**GOAL**
Write out each line of the records below as a numbered list, leaving out any blank lines.
--- START ---
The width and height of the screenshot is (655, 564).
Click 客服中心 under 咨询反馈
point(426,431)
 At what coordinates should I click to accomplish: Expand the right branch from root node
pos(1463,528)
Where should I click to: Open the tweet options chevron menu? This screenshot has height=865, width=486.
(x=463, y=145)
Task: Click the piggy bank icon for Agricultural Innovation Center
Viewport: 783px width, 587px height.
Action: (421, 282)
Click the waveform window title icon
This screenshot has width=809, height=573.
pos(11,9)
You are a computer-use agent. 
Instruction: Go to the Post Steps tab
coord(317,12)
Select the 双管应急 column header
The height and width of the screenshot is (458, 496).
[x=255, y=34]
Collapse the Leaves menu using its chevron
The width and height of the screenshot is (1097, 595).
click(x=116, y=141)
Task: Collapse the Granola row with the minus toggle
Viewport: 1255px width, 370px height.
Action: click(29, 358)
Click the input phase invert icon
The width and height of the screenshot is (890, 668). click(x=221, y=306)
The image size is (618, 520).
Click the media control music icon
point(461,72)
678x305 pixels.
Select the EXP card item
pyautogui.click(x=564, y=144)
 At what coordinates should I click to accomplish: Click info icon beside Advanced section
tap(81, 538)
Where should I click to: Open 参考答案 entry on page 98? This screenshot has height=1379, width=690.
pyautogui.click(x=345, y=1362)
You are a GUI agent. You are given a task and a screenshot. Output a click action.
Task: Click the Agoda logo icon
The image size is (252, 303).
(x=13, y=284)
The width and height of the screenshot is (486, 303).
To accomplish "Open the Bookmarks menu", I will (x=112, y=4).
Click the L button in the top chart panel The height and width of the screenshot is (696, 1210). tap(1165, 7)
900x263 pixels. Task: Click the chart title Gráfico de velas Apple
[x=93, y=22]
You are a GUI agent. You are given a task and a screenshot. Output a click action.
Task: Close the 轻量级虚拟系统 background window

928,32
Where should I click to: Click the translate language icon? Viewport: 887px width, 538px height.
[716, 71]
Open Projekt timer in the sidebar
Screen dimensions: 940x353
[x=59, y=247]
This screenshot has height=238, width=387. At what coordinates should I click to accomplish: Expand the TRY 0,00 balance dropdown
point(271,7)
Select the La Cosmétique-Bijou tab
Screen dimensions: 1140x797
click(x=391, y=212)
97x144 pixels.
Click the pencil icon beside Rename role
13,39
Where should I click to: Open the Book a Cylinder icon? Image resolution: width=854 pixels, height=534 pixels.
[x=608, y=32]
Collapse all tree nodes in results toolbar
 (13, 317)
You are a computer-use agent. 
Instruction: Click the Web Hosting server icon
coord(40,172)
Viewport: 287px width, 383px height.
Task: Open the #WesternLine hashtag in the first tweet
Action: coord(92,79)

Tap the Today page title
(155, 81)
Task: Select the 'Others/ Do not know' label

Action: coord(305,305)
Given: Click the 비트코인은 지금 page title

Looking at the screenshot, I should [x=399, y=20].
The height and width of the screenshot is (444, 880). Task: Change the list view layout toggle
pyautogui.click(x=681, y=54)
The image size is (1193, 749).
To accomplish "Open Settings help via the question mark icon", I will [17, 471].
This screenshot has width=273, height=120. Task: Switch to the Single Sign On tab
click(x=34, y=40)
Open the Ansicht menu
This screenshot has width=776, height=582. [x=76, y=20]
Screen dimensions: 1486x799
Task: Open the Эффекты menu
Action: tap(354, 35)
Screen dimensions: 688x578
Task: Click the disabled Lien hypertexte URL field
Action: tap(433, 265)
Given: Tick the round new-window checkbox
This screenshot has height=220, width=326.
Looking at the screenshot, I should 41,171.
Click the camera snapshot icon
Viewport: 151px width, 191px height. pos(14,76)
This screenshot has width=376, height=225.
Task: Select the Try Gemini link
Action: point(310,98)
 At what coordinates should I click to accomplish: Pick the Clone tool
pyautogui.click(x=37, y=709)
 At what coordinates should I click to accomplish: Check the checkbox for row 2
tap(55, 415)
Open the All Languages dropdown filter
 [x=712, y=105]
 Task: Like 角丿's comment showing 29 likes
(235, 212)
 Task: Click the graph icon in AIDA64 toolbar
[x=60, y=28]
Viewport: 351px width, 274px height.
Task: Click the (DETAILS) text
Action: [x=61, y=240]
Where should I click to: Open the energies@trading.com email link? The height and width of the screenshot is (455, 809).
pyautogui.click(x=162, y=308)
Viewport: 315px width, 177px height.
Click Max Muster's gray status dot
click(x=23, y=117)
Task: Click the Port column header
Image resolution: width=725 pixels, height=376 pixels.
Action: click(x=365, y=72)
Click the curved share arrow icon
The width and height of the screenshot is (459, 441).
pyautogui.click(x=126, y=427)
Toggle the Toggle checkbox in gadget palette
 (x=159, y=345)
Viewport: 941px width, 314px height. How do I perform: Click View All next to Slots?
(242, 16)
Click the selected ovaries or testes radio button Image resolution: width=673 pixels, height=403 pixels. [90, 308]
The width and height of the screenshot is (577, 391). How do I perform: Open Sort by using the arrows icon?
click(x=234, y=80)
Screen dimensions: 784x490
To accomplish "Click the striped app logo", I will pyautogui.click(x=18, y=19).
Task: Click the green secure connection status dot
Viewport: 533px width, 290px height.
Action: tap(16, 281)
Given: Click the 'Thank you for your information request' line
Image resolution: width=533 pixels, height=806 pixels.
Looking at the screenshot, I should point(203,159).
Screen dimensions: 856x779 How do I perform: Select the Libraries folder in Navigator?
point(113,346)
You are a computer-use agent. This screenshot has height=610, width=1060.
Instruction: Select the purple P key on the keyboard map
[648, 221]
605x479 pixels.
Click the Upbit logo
--- END ---
**RESULT FOR THIS EXERCISE**
1. The width and height of the screenshot is (655, 564).
2. Click 客服中心 under 咨询反馈
3. point(426,431)
4.  At what coordinates should I click to accomplish: Expand the right branch from root node
5. pos(1463,528)
6. Where should I click to: Open the tweet options chevron menu? This screenshot has height=865, width=486.
7. (x=463, y=145)
8. Task: Click the piggy bank icon for Agricultural Innovation Center
9. Viewport: 783px width, 587px height.
10. Action: (421, 282)
11. Click the waveform window title icon
12. This screenshot has width=809, height=573.
13. pos(11,9)
14. You are a computer-use agent. 
15. Instruction: Go to the Post Steps tab
16. coord(317,12)
17. Select the 双管应急 column header
18. The height and width of the screenshot is (458, 496).
19. [x=255, y=34]
20. Collapse the Leaves menu using its chevron
21. The width and height of the screenshot is (1097, 595).
22. click(x=116, y=141)
23. Task: Collapse the Granola row with the minus toggle
24. Viewport: 1255px width, 370px height.
25. Action: click(29, 358)
26. Click the input phase invert icon
27. The width and height of the screenshot is (890, 668). click(x=221, y=306)
28. The image size is (618, 520).
29. Click the media control music icon
30. point(461,72)
31. 678x305 pixels.
32. Select the EXP card item
33. pyautogui.click(x=564, y=144)
34.  At what coordinates should I click to accomplish: Click info icon beside Advanced section
35. tap(81, 538)
36. Where should I click to: Open 参考答案 entry on page 98? This screenshot has height=1379, width=690.
37. pyautogui.click(x=345, y=1362)
38. You are a GUI agent. You are given a task and a screenshot. Output a click action.
39. Task: Click the Agoda logo icon
40. The image size is (252, 303).
41. (x=13, y=284)
42. The width and height of the screenshot is (486, 303).
43. To accomplish "Open the Bookmarks menu", I will (x=112, y=4).
44. Click the L button in the top chart panel The height and width of the screenshot is (696, 1210). tap(1165, 7)
45. 900x263 pixels. Task: Click the chart title Gráfico de velas Apple
46. [x=93, y=22]
47. You are a GUI agent. You are given a task and a screenshot. Output a click action.
48. Task: Close the 轻量级虚拟系统 background window
49. 928,32
50. Where should I click to: Click the translate language icon? Viewport: 887px width, 538px height.
51. [716, 71]
52. Open Projekt timer in the sidebar
53. Screen dimensions: 940x353
54. [x=59, y=247]
55. This screenshot has height=238, width=387. At what coordinates should I click to accomplish: Expand the TRY 0,00 balance dropdown
56. point(271,7)
57. Select the La Cosmétique-Bijou tab
58. Screen dimensions: 1140x797
59. click(x=391, y=212)
60. 97x144 pixels.
61. Click the pencil icon beside Rename role
62. 13,39
63. Where should I click to: Open the Book a Cylinder icon? Image resolution: width=854 pixels, height=534 pixels.
64. [x=608, y=32]
65. Collapse all tree nodes in results toolbar
66.  (13, 317)
67. You are a computer-use agent. 
68. Instruction: Click the Web Hosting server icon
69. coord(40,172)
70. Viewport: 287px width, 383px height.
71. Task: Open the #WesternLine hashtag in the first tweet
72. Action: coord(92,79)
73. Tap the Today page title
74. (155, 81)
75. Task: Select the 'Others/ Do not know' label
76. Action: coord(305,305)
77. Given: Click the 비트코인은 지금 page title
78. Looking at the screenshot, I should [x=399, y=20].
79. The height and width of the screenshot is (444, 880). Task: Change the list view layout toggle
80. pyautogui.click(x=681, y=54)
81. The image size is (1193, 749).
82. To accomplish "Open Settings help via the question mark icon", I will [17, 471].
83. This screenshot has width=273, height=120. Task: Switch to the Single Sign On tab
84. click(x=34, y=40)
85. Open the Ansicht menu
86. This screenshot has width=776, height=582. [x=76, y=20]
87. Screen dimensions: 1486x799
88. Task: Open the Эффекты menu
89. Action: tap(354, 35)
90. Screen dimensions: 688x578
91. Task: Click the disabled Lien hypertexte URL field
92. Action: tap(433, 265)
93. Given: Tick the round new-window checkbox
94. This screenshot has height=220, width=326.
95. Looking at the screenshot, I should 41,171.
96. Click the camera snapshot icon
97. Viewport: 151px width, 191px height. pos(14,76)
98. This screenshot has width=376, height=225.
99. Task: Select the Try Gemini link
100. Action: point(310,98)
101.  At what coordinates should I click to accomplish: Pick the Clone tool
102. pyautogui.click(x=37, y=709)
103.  At what coordinates should I click to accomplish: Check the checkbox for row 2
104. tap(55, 415)
105. Open the All Languages dropdown filter
106.  [x=712, y=105]
107.  Task: Like 角丿's comment showing 29 likes
108. (235, 212)
109.  Task: Click the graph icon in AIDA64 toolbar
110. [x=60, y=28]
111. Viewport: 351px width, 274px height.
112. Task: Click the (DETAILS) text
113. Action: [x=61, y=240]
114. Where should I click to: Open the energies@trading.com email link? The height and width of the screenshot is (455, 809).
115. pyautogui.click(x=162, y=308)
116. Viewport: 315px width, 177px height.
117. Click Max Muster's gray status dot
118. click(x=23, y=117)
119. Task: Click the Port column header
120. Image resolution: width=725 pixels, height=376 pixels.
121. Action: click(x=365, y=72)
122. Click the curved share arrow icon
123. The width and height of the screenshot is (459, 441).
124. pyautogui.click(x=126, y=427)
125. Toggle the Toggle checkbox in gadget palette
126.  (x=159, y=345)
127. Viewport: 941px width, 314px height. How do I perform: Click View All next to Slots?
128. (242, 16)
129. Click the selected ovaries or testes radio button Image resolution: width=673 pixels, height=403 pixels. [90, 308]
130. The width and height of the screenshot is (577, 391). How do I perform: Open Sort by using the arrows icon?
131. click(x=234, y=80)
132. Screen dimensions: 784x490
133. To accomplish "Click the striped app logo", I will pyautogui.click(x=18, y=19).
134. Task: Click the green secure connection status dot
135. Viewport: 533px width, 290px height.
136. Action: tap(16, 281)
137. Given: Click the 'Thank you for your information request' line
138. Image resolution: width=533 pixels, height=806 pixels.
139. Looking at the screenshot, I should point(203,159).
140. Screen dimensions: 856x779 How do I perform: Select the Libraries folder in Navigator?
141. point(113,346)
142. You are a computer-use agent. This screenshot has height=610, width=1060.
143. Instruction: Select the purple P key on the keyboard map
144. [648, 221]
145. 605x479 pixels.
146. Click the Upbit logo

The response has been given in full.